%%
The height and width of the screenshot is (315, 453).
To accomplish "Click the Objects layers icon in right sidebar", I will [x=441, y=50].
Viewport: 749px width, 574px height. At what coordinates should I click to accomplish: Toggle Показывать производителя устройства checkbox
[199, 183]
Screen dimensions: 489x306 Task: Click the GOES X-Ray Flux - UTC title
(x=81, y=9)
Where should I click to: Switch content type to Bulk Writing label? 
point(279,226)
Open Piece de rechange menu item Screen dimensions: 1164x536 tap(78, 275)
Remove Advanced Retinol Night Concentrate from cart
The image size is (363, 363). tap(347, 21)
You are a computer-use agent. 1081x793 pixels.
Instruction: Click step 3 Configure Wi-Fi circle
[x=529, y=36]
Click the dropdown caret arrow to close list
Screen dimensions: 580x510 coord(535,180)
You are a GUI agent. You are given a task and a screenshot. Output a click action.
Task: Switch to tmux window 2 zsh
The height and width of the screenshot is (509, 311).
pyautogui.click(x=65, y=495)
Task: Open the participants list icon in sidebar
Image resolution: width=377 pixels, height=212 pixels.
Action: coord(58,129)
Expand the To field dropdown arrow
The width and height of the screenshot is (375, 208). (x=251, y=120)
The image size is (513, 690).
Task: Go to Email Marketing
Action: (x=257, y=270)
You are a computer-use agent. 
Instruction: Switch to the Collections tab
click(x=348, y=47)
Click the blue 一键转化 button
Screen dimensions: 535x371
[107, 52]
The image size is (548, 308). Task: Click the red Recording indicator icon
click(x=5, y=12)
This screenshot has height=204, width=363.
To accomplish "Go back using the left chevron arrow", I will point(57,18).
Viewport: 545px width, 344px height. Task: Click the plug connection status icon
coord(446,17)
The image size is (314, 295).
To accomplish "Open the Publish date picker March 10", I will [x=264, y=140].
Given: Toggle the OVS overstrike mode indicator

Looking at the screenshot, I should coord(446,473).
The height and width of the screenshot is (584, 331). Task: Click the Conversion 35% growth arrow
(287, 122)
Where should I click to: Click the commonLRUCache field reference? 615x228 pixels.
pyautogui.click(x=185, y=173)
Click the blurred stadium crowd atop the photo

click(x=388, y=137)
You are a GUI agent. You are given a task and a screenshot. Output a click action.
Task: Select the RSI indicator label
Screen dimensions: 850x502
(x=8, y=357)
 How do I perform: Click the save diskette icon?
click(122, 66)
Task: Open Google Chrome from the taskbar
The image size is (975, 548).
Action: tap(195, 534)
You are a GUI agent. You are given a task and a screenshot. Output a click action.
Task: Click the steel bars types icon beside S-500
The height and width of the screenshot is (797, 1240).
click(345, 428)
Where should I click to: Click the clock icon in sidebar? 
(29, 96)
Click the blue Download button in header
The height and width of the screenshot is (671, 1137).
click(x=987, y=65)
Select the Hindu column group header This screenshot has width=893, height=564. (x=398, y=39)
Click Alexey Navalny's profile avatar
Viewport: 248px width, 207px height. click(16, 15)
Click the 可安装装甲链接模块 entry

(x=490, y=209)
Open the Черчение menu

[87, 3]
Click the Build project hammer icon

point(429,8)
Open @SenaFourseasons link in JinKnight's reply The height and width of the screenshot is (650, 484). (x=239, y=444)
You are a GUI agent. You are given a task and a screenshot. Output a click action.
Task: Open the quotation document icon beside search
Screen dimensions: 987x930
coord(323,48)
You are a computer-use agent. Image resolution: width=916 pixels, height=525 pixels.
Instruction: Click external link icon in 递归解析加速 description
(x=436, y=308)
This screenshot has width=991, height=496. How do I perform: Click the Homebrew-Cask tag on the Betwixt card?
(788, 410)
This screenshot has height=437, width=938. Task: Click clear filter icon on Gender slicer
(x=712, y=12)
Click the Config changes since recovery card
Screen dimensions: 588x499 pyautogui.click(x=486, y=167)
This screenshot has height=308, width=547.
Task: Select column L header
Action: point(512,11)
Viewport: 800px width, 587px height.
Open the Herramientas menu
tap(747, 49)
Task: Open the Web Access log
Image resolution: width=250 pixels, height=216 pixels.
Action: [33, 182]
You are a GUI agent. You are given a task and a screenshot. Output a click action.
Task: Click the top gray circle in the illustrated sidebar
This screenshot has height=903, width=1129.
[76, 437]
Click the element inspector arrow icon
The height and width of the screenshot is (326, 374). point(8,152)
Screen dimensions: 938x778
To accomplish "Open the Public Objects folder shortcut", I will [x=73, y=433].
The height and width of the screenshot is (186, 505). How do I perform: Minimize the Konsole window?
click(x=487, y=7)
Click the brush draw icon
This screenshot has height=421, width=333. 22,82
%%
## Requirement
Transcribe the material above in full, keeping every word.

## Answer space
The height and width of the screenshot is (315, 453).
To accomplish "Click the Objects layers icon in right sidebar", I will [x=441, y=50].
Viewport: 749px width, 574px height. At what coordinates should I click to accomplish: Toggle Показывать производителя устройства checkbox
[199, 183]
Screen dimensions: 489x306 Task: Click the GOES X-Ray Flux - UTC title
(x=81, y=9)
Where should I click to: Switch content type to Bulk Writing label? 
point(279,226)
Open Piece de rechange menu item Screen dimensions: 1164x536 tap(78, 275)
Remove Advanced Retinol Night Concentrate from cart
The image size is (363, 363). tap(347, 21)
You are a computer-use agent. 1081x793 pixels.
Instruction: Click step 3 Configure Wi-Fi circle
[x=529, y=36]
Click the dropdown caret arrow to close list
Screen dimensions: 580x510 coord(535,180)
You are a GUI agent. You are given a task and a screenshot. Output a click action.
Task: Switch to tmux window 2 zsh
The height and width of the screenshot is (509, 311).
pyautogui.click(x=65, y=495)
Task: Open the participants list icon in sidebar
Image resolution: width=377 pixels, height=212 pixels.
Action: coord(58,129)
Expand the To field dropdown arrow
The width and height of the screenshot is (375, 208). (x=251, y=120)
The image size is (513, 690).
Task: Go to Email Marketing
Action: (x=257, y=270)
You are a computer-use agent. 
Instruction: Switch to the Collections tab
click(x=348, y=47)
Click the blue 一键转化 button
Screen dimensions: 535x371
[107, 52]
The image size is (548, 308). Task: Click the red Recording indicator icon
click(x=5, y=12)
This screenshot has height=204, width=363.
To accomplish "Go back using the left chevron arrow", I will point(57,18).
Viewport: 545px width, 344px height. Task: Click the plug connection status icon
coord(446,17)
The image size is (314, 295).
To accomplish "Open the Publish date picker March 10", I will [x=264, y=140].
Given: Toggle the OVS overstrike mode indicator

Looking at the screenshot, I should coord(446,473).
The height and width of the screenshot is (584, 331). Task: Click the Conversion 35% growth arrow
(287, 122)
Where should I click to: Click the commonLRUCache field reference? 615x228 pixels.
pyautogui.click(x=185, y=173)
Click the blurred stadium crowd atop the photo

click(x=388, y=137)
You are a GUI agent. You are given a task and a screenshot. Output a click action.
Task: Select the RSI indicator label
Screen dimensions: 850x502
(x=8, y=357)
 How do I perform: Click the save diskette icon?
click(122, 66)
Task: Open Google Chrome from the taskbar
The image size is (975, 548).
Action: tap(195, 534)
You are a GUI agent. You are given a task and a screenshot. Output a click action.
Task: Click the steel bars types icon beside S-500
The height and width of the screenshot is (797, 1240).
click(345, 428)
Where should I click to: Click the clock icon in sidebar? 
(29, 96)
Click the blue Download button in header
The height and width of the screenshot is (671, 1137).
click(x=987, y=65)
Select the Hindu column group header This screenshot has width=893, height=564. (x=398, y=39)
Click Alexey Navalny's profile avatar
Viewport: 248px width, 207px height. click(16, 15)
Click the 可安装装甲链接模块 entry

(x=490, y=209)
Open the Черчение menu

[87, 3]
Click the Build project hammer icon

point(429,8)
Open @SenaFourseasons link in JinKnight's reply The height and width of the screenshot is (650, 484). (x=239, y=444)
You are a GUI agent. You are given a task and a screenshot. Output a click action.
Task: Open the quotation document icon beside search
Screen dimensions: 987x930
coord(323,48)
You are a computer-use agent. Image resolution: width=916 pixels, height=525 pixels.
Instruction: Click external link icon in 递归解析加速 description
(x=436, y=308)
This screenshot has width=991, height=496. How do I perform: Click the Homebrew-Cask tag on the Betwixt card?
(788, 410)
This screenshot has height=437, width=938. Task: Click clear filter icon on Gender slicer
(x=712, y=12)
Click the Config changes since recovery card
Screen dimensions: 588x499 pyautogui.click(x=486, y=167)
This screenshot has height=308, width=547.
Task: Select column L header
Action: point(512,11)
Viewport: 800px width, 587px height.
Open the Herramientas menu
tap(747, 49)
Task: Open the Web Access log
Image resolution: width=250 pixels, height=216 pixels.
Action: [33, 182]
You are a GUI agent. You are given a task and a screenshot. Output a click action.
Task: Click the top gray circle in the illustrated sidebar
This screenshot has height=903, width=1129.
[76, 437]
Click the element inspector arrow icon
The height and width of the screenshot is (326, 374). point(8,152)
Screen dimensions: 938x778
To accomplish "Open the Public Objects folder shortcut", I will [x=73, y=433].
The height and width of the screenshot is (186, 505). How do I perform: Minimize the Konsole window?
click(x=487, y=7)
Click the brush draw icon
This screenshot has height=421, width=333. 22,82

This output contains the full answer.